2. The dreams are experienced consciously. Most ordinary dreams in sleep are unconscious.
In yoga nidra, the selected, conscious dreams are induced by visualization in accordance with the instructions of the teacher.
The teacher should choose the symbols or objects of visualization very carefully. They should be chosen so that they help to remove tensions from the mind of the practitioner by stirring up old memories. In some cases this mental stirring up with symbols may cause some initial emotional upset, perhaps as one relives a past, long forgotten painful event. Once this initial emotional shock is experienced, the tension is exhausted and there is greater harmony in the mind. Sometimes the symbol that causes the release of pent-up tension can seem to be insignificant to another person. Let us give an illustration.
A lady was doing yoga nidra. Her teacher told her to visualize a red car. There was an explosion in her mind. Immediately she started shaking with emotional shock, but after a short time she felt very relaxed. Later she explained to her teacher what had happened. She had been in Nazi Germany. When she was very young her father and mother had been taken away by the Gestapo in a bright red car. She never saw her parents again. From that age onwards she forgot (or rather suppressed) the memory of the incident. Yet, in seed form, the emotionally loaded memory had remained firmly impressed on her mind. It caused her endless unhappiness in life, though she did not know it. All she knew was the unhappiness that it caused. The mere mention of the words red car while she was in the perceptive state of yoga nidra induced remembrance. She actually relived the past, the time when her parents were being taken away from her. She felt and expressed the emotional shock during yoga nidra. After a short time the emotional contents of the memory were exhausted. She felt very relaxed. This was the start, only the start mind you, towards a happier life.

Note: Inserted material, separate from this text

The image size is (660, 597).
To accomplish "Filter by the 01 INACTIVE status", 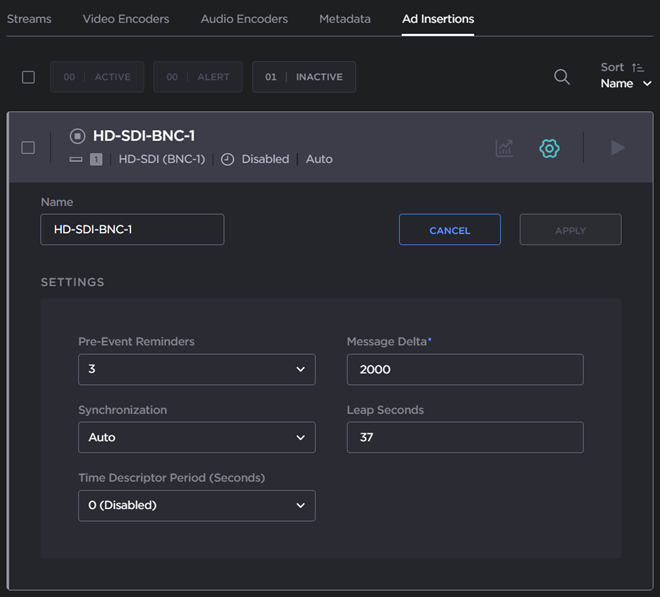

This is one example of the mechanism of releasing deeper tensions of the mind in yoga nidra through visualization. All the tensions of the mind, minor or major, can be removed in a similar manner, though generally their manifestation will not be as obvious as the example that we have just given. Most tensions evaporate more smoothly.
When most of the tensions have been removed from the mind, then it should be possible to hold one image in the mind. This is called dharana where one visualizes one symbol to the exclusion of all others. This is a more advanced stage of yoga nidra and leads to dhyana.